Archive for September, 2010

Wild Cranberry Bogs–A Relic Ice Age Landscape of the Upper South

September 24, 2010

The Nature Conservancy is successfully protecting habitat in Shady Grove, Tennessee for the federally threatened bog turtle (Clemmys muhlenbergii), a species small enough to fit in the palm of the hand.  In fact, it’s America’s smallest turtle species.  The bog turtle, as the name would suggest, is dependent on bog habitats, particularly the kind where wild cranberries grow.  Bogs are wetlands that differ from swamps in that they’re poorly drained, whereas swamps may appear stagnant but actually consist of slowly moving water.  Bogs are also more associated with cooler climates.

Range map for the bog turtle.  Part of its present range was under glacial ice during the ice age.  This map isn’t entirely accurate because one of the areas the Nature Conservancy has protected for this species is in Tennessee, which according to this map is outside its range.  During the Ice Age, this species probably had a more continous range and wild cranberry bogs were more common due to differences in climate.
────────────────────────────────────────
-- Your task --
From the piece on wild cranberry bogs, reproduce word for word the part that opens with the words containing "Range map for" and closes with "differences in climate.".

-- Information shown --
────────────────────────────────────────
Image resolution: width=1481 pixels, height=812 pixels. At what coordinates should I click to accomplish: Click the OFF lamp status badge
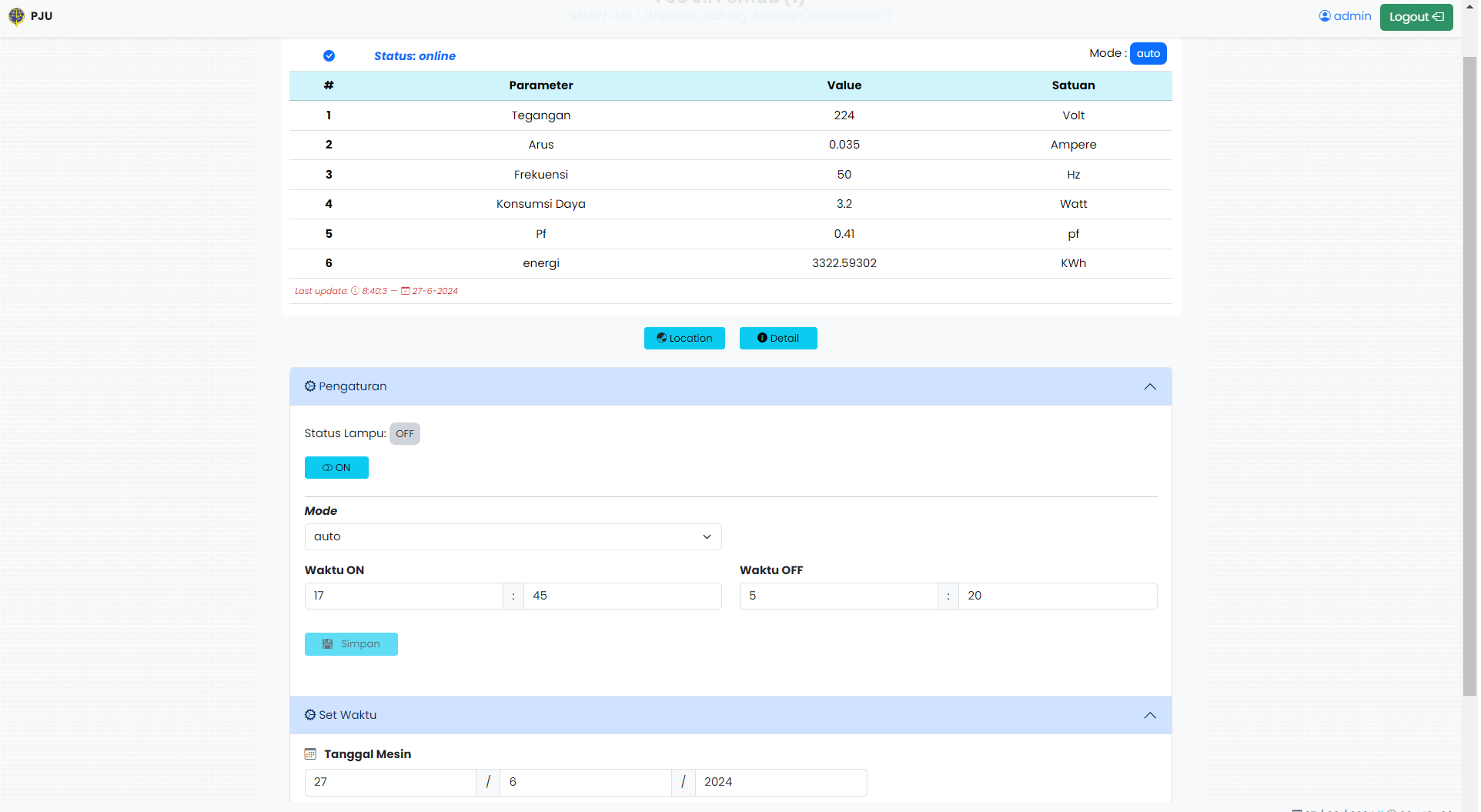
────────────────────────────────────────
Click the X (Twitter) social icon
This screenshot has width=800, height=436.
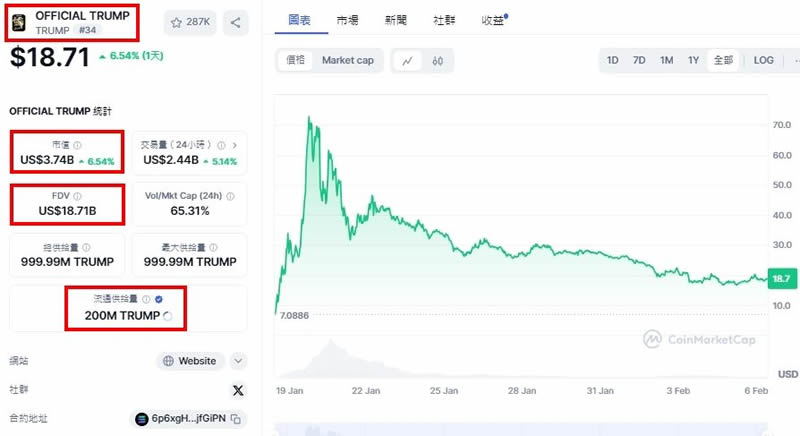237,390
────────────────────────────────────────
-- Solution to this problem --
Range map for the bog turtle.  Part of its present range was under glacial ice during the ice age.  This map isn’t entirely accurate because one of the areas the Nature Conservancy has protected for this species is in Tennessee, which according to this map is outside its range.  During the Ice Age, this species probably had a more continous range and wild cranberry bogs were more common due to differences in climate.